**Study material**
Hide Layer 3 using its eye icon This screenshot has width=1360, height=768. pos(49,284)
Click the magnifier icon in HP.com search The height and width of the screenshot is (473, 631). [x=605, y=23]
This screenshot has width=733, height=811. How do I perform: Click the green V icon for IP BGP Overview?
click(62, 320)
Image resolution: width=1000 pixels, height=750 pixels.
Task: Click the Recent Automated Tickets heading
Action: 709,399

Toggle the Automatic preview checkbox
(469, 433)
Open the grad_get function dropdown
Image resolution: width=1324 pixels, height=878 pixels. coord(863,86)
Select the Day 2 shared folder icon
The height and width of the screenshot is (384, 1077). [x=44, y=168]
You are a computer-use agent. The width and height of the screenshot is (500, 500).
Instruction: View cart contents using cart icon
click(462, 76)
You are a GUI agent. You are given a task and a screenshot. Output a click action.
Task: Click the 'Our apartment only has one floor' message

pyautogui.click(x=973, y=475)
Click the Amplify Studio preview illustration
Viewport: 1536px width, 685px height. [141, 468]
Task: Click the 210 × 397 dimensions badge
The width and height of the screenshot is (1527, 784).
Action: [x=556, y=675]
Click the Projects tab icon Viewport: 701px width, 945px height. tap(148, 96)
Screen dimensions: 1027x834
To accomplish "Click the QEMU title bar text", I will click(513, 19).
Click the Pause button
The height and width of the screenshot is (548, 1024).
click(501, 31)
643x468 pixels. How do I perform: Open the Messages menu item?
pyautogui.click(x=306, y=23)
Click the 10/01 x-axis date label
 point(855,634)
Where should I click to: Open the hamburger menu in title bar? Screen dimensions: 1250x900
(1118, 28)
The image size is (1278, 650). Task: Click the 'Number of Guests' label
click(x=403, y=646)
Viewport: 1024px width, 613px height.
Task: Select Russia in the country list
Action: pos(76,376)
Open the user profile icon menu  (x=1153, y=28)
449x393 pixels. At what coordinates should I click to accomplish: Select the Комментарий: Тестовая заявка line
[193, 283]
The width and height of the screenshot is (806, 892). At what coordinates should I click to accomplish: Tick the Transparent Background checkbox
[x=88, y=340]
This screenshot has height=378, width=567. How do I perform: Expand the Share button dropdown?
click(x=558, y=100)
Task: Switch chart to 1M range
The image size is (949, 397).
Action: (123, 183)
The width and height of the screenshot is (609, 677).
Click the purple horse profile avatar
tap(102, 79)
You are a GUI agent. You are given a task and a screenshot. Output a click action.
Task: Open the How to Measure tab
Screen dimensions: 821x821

**What you should do**
In the listing above, start at the line with "Click the Amplify Studio preview illustration", go on through the line with "Open the user", and copy each of those lines exactly; leave out all the rest.

**Reply to the task**
Click the Amplify Studio preview illustration
Viewport: 1536px width, 685px height. [141, 468]
Task: Click the 210 × 397 dimensions badge
The width and height of the screenshot is (1527, 784).
Action: [x=556, y=675]
Click the Projects tab icon Viewport: 701px width, 945px height. tap(148, 96)
Screen dimensions: 1027x834
To accomplish "Click the QEMU title bar text", I will click(513, 19).
Click the Pause button
The height and width of the screenshot is (548, 1024).
click(501, 31)
643x468 pixels. How do I perform: Open the Messages menu item?
pyautogui.click(x=306, y=23)
Click the 10/01 x-axis date label
 point(855,634)
Where should I click to: Open the hamburger menu in title bar? Screen dimensions: 1250x900
(1118, 28)
The image size is (1278, 650). Task: Click the 'Number of Guests' label
click(x=403, y=646)
Viewport: 1024px width, 613px height.
Task: Select Russia in the country list
Action: pos(76,376)
Open the user profile icon menu  (x=1153, y=28)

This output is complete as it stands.